§ LORD STRACHIE rose to ask the Lord President of the Council whether in Westminster alone there are over 3,000 unmarried aliens of military age registered under the National Registration Act; and, if so, why those men who are subjects of countries allied with us are not sent back to serve in their own Armies.
§ The noble Lord said: My Lords, I have been asked by persons interested in trying to get as many recruits as possible to come in under the Derby scheme to place this Question on the Paper. I am informed that there is great dissatisfaction amongst young unmarried men in this country who find, especially in London and our great towns, many men of military age belonging to countries allied with us who are earning good wages here and in some cases actually taking the places of men who have been called up in the various Derby groups.
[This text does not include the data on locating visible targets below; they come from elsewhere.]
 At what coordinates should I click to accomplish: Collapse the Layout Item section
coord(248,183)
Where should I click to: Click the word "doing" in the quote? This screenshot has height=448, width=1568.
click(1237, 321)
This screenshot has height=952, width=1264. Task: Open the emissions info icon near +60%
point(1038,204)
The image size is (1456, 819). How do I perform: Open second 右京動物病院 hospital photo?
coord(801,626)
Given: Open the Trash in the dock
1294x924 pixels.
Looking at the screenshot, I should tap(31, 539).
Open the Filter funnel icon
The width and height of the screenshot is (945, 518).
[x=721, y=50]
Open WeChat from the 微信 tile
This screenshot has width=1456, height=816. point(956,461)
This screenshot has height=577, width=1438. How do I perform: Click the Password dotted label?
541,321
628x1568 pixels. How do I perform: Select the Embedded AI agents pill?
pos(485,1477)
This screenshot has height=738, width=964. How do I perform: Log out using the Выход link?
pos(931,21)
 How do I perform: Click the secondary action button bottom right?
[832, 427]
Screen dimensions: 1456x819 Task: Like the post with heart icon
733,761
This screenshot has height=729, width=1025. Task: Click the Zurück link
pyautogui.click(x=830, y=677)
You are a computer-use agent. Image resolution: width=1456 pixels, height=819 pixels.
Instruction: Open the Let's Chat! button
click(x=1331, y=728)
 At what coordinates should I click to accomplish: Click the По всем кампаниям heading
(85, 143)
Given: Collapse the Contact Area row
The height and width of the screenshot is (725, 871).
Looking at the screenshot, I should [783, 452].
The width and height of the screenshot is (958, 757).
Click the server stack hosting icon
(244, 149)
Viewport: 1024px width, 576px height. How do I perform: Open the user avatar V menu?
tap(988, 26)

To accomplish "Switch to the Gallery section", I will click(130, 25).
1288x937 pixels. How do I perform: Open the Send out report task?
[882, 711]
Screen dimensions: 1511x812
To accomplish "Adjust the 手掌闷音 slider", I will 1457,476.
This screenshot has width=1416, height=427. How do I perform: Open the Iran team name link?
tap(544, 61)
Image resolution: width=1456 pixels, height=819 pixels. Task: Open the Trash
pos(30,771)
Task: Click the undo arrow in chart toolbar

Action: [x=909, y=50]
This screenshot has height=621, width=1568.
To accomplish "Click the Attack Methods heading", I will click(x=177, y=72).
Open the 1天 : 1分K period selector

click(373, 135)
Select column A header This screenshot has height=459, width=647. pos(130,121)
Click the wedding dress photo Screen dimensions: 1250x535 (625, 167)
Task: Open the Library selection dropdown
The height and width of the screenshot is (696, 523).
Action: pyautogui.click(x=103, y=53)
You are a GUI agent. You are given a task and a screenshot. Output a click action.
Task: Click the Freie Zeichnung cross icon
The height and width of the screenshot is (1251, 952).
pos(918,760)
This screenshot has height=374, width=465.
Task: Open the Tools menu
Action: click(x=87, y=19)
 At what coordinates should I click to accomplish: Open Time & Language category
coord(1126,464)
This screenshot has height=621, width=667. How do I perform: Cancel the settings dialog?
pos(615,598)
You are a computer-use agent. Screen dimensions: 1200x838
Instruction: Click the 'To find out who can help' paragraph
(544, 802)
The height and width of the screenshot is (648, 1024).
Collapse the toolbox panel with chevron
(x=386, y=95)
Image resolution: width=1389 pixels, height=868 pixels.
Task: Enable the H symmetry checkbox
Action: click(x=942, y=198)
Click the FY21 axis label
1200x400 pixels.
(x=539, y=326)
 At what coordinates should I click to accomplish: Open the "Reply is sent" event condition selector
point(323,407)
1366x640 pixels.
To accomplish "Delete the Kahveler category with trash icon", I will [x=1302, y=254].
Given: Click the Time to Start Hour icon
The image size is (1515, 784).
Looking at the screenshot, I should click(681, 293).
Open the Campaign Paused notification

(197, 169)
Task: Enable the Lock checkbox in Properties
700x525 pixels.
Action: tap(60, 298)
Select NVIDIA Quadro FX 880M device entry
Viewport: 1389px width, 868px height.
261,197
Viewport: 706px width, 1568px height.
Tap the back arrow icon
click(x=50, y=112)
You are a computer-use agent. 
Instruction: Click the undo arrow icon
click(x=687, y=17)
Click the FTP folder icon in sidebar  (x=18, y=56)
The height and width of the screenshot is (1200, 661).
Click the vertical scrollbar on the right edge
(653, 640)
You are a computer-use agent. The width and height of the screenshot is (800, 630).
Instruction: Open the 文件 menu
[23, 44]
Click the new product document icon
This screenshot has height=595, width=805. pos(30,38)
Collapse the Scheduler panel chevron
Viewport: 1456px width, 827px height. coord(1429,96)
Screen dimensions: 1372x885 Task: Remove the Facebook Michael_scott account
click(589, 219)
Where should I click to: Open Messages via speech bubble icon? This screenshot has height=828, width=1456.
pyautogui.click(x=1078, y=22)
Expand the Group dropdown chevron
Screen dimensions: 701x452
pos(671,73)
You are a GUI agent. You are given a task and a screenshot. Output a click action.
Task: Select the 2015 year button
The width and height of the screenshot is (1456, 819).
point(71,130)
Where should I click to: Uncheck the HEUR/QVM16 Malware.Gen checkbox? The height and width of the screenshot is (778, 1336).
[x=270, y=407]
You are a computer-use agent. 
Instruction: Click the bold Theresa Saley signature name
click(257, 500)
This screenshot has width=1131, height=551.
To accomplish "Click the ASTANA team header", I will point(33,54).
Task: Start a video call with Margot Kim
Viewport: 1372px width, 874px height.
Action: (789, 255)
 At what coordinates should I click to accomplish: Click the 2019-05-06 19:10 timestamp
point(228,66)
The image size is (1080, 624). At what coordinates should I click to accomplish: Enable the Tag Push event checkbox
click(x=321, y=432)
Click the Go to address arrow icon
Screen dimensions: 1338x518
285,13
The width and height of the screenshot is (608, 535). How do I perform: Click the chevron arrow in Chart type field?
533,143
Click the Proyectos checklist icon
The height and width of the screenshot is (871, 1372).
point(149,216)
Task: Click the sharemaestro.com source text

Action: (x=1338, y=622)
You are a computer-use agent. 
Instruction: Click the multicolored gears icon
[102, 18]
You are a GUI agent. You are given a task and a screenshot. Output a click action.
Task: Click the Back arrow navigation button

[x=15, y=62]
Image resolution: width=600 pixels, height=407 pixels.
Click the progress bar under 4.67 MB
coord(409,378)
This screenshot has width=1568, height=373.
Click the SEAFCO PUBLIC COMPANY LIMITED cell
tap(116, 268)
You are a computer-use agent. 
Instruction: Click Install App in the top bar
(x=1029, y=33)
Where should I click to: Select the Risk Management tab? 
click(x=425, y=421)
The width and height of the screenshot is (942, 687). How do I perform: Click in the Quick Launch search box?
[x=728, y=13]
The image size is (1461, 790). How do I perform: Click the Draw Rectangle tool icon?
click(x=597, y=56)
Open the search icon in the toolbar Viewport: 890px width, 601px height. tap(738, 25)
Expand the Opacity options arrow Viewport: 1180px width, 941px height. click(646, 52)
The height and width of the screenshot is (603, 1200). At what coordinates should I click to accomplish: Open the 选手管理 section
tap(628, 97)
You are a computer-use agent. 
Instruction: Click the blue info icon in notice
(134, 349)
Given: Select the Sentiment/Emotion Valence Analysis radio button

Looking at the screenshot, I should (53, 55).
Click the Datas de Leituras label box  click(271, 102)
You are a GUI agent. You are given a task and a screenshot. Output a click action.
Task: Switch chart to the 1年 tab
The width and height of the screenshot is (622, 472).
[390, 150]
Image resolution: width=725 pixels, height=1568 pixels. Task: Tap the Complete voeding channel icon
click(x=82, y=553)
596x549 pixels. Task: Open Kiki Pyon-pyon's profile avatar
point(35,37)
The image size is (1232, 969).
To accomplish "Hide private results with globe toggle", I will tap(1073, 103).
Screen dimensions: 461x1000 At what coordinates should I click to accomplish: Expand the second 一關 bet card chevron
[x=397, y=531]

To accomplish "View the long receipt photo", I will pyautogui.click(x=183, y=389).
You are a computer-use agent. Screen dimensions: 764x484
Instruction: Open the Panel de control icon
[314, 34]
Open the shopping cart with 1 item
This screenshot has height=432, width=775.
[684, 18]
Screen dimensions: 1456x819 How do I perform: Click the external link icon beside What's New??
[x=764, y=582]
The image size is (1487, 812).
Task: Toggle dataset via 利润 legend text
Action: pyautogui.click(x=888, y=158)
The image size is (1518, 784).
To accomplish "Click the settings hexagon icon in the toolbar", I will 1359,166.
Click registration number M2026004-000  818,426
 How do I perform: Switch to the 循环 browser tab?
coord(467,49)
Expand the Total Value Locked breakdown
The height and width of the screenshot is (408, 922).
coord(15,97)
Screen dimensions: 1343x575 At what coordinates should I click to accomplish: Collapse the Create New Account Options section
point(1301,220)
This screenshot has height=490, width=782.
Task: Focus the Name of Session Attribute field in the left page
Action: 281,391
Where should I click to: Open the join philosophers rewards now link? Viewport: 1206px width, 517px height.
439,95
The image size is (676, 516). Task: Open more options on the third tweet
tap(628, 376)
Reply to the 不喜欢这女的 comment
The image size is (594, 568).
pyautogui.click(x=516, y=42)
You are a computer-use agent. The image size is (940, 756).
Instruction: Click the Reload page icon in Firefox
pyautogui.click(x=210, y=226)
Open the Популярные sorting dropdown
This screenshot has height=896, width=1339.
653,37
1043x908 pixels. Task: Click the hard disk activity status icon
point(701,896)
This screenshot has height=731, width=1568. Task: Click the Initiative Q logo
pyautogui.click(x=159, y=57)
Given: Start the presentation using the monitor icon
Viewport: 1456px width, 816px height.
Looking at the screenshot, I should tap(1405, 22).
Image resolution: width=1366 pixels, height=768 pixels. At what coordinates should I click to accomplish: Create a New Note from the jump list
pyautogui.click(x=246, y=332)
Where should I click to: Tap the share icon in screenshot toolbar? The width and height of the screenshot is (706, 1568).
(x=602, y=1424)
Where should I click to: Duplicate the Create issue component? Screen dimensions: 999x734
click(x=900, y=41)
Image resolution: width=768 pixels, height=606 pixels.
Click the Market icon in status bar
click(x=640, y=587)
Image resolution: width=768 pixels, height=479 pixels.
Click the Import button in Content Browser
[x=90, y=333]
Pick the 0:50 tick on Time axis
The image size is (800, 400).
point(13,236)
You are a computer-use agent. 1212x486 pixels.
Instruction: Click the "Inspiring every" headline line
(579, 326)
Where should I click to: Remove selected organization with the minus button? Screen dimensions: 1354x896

It does cause a certain heartburning to our men to feel that they are called up to fight, perhaps, in defence of the country of which these aliens are subjects, whilst these men remain in England earning good wages.
§ LORD HYLTON
My Lords, this is a Question which should have been addressed to the representative of the Home Office, but as the Lord Privy Seal, who answers in your Lordships' House on behalf of that Department, is unavoidably absent this afternoon, I am authorised to give the noble Lord the best information which the Home Office has on this matter. There are no official figures available as to the number of unmarried aliens of military age registered under the National Registration Act, and even if such particulars were available it would be very difficult to arrive at any estimate as to the number liable for military service in their own country, having regard to the fact that the 267 limits of military age and the conditions of service vary so much in different countries. I think I might quote an answer which was given in another place recently with regard to Belgians. By a Decree of March 1, 1915, all male Belgians between the ages of 18 and 25 were required to enrol themselves and to appear before a Belgian Recruiting Committee for enlistment or exemption. The Belgian authorities have been given every assistance by the Home Office and the Police and also by the Local Government Board and the Registrar-General in carrying out this Decree, with a view to securing that every male Belgian in this country to whom it applied should be either exempted temporarily or permanently, or enlisted. Apart from the requirements of the Decree, a large number of Belgians have joined the Belgian Army from this country as volunteers. When similar assistance has been asked for by other Allied Governments His Majesty's Government have rendered it according to the various circumstances and as far as their powers allow. This is, as I am sure my noble friend who asked the Question will see, a matter of some delicacy with regard to the relations between His Majesty's Government and the Governments of the Allied Powers. I hope, therefore, that he will be content with the answer I have given.